Amendments IAS 8: Accounting Policies, Changes in Accounting Estimates and Errors 

Separately, in February 2021 as part of the Definition of Accounting Estimates Projects, the Board has also issued amendments to IAS 8 Accounting Policies, Changes in Accounting Estimates and Errors to clarify how companies should distinguish changes in accounting policies from changes in accounting estimates.  

That distinction is important because changes in accounting estimates are applied prospectively only to future transactions and other future events, but changes in accounting policies are generally also applied retrospectively to past transactions and other past events. 

The definition of a change in accounting estimates is replaced with a definition of accounting estimates. Under the new definition, accounting estimates are “monetary amounts in financial statements that are subject to measurement uncertainty”.  

Entities develop accounting estimates if accounting policies require items in financial statements to be measured in a way that involves measurement uncertainty.  

The Board clarifies that a change in accounting estimate that results from new information or new developments is not the correction of an error.
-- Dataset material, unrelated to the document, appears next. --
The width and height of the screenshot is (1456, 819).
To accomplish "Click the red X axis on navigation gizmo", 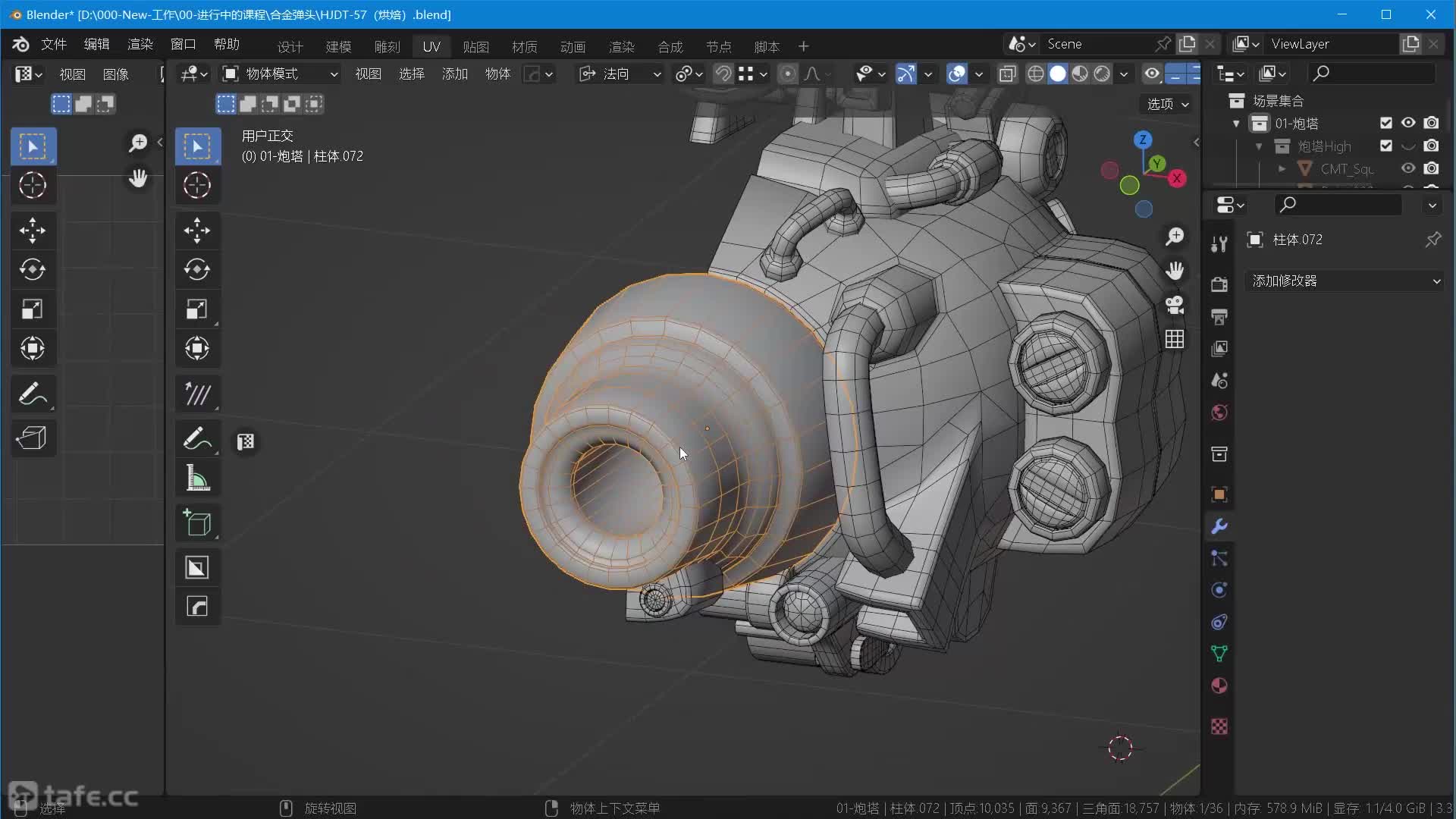I will point(1177,178).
In addition, the effects of a change in an input or a measurement technique used to develop an accounting estimate are changes in accounting estimates if they do not result from the correction of prior period errors.  
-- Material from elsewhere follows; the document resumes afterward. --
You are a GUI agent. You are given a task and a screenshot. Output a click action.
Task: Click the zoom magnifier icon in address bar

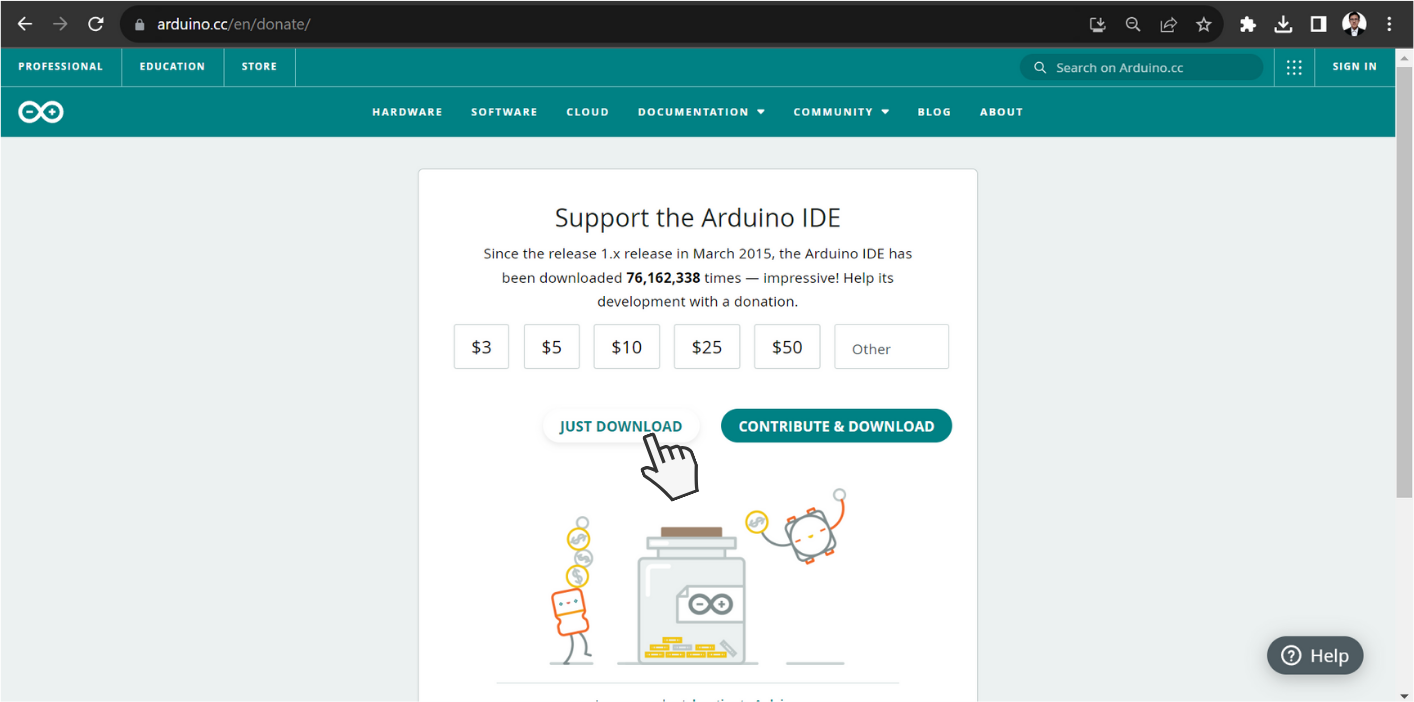pos(1133,24)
The amendment is expected to provide more clarity and consistency in applying IAS 8 and to reduce the risk of misstatement or restatement of financial statements due to incorrect classification of changes in accounting policies or changes in accounting estimates. 
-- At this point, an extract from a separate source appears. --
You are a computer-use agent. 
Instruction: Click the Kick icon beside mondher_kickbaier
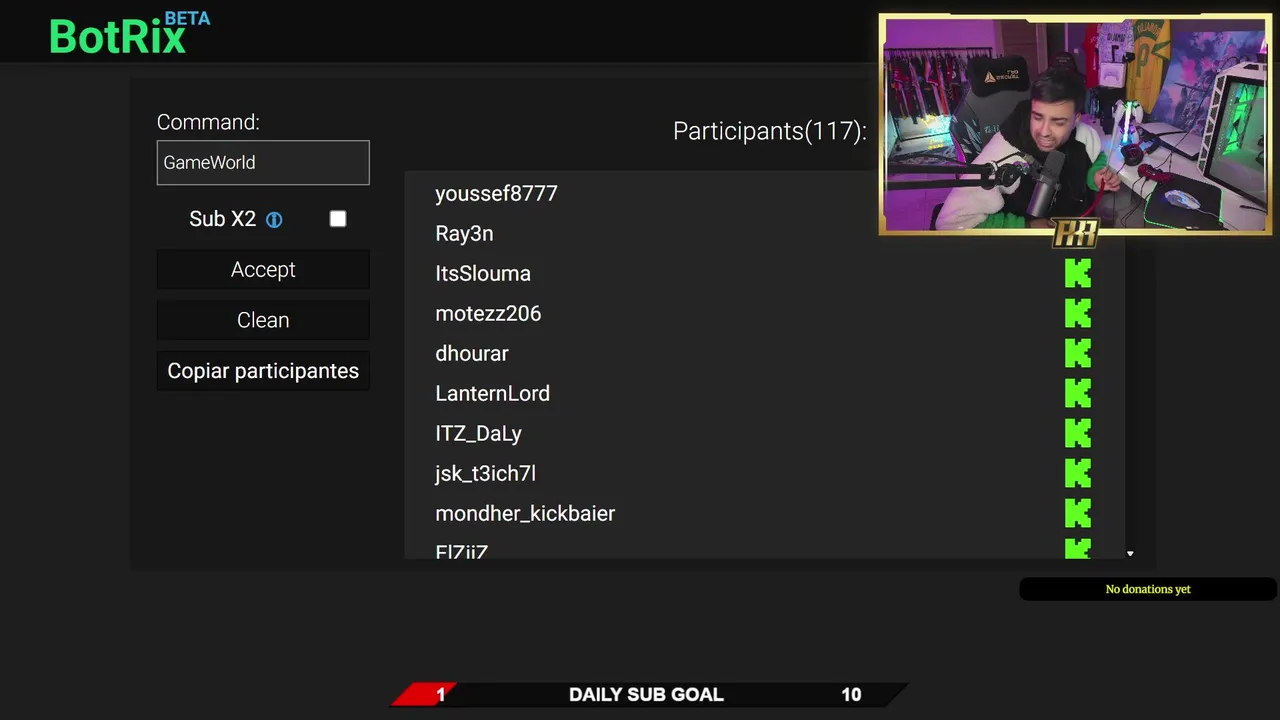pos(1077,513)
IAS 12: Amendments to deferred tax related to assets and liabilities arising from a single transaction 

The Board has amended IAS 12, ‘Income taxes’, to require companies to recognise deferred tax on particular transactions that, on initial recognition, give rise to equal amounts of taxable and deductible temporary differences. The proposed amendments will typically apply to transactions such as leases for the lessee and decommissioning obligations. 

The initial recognition exemption (IRE) is an exception to the requirement to recognize deferred tax assets and liabilities relating to all deductible and taxable temporary differences. 

IAS 12 was amended to include an additional condition where the initial recognition exemption is not applied. According to the amended guidance, a temporary difference that arises on initial recognition of an asset or liability is not subject to the initial recognition exemption if that transaction gave rise to equal amounts of taxable and deductible temporary differences.  

Finally, there have been some consequential amendments to IFRS 1, ‘First-time Adoption of International Financial Reporting Standards’. Deferred tax related to assets and liabilities arising from a single transaction has been added to the list of the exceptions to the retrospective application of other IFRSs. 

These amendments might have a significant impact on the preparation of financial statements by companies that have substantial balances of right-of-use assets, lease liabilities, decommissioning, restoration and similar liabilities. The impact for those affected would be the recognition of additional deferred tax assets and liabilities. 

The amendment requires companies, at the beginning of the earliest comparative period presented: 

(a) to recognise a deferred tax asset – to the extent that it is probable that taxable profit will be available against which the deductible temporary difference can be utilised – and a deferred tax liability for all deductible and taxable temporary differences associated with: 

  • right-of-use assets and lease liabilities; and 
  • decommissioning, restoration and similar liabilities, and the corresponding amounts recognised as part of the cost of the related asset; and 

(b) to recognise the cumulative effect of initially applying the amendments as an adjustment to the opening balance of retained earnings (or other component of equity, as appropriate) at that date. 

This will reflect the opening position, without the need for full retrospective application. The Board concluded that this transition approach would make the amendments easier and less costly to apply than a full retrospective approach, while still achieving their objective.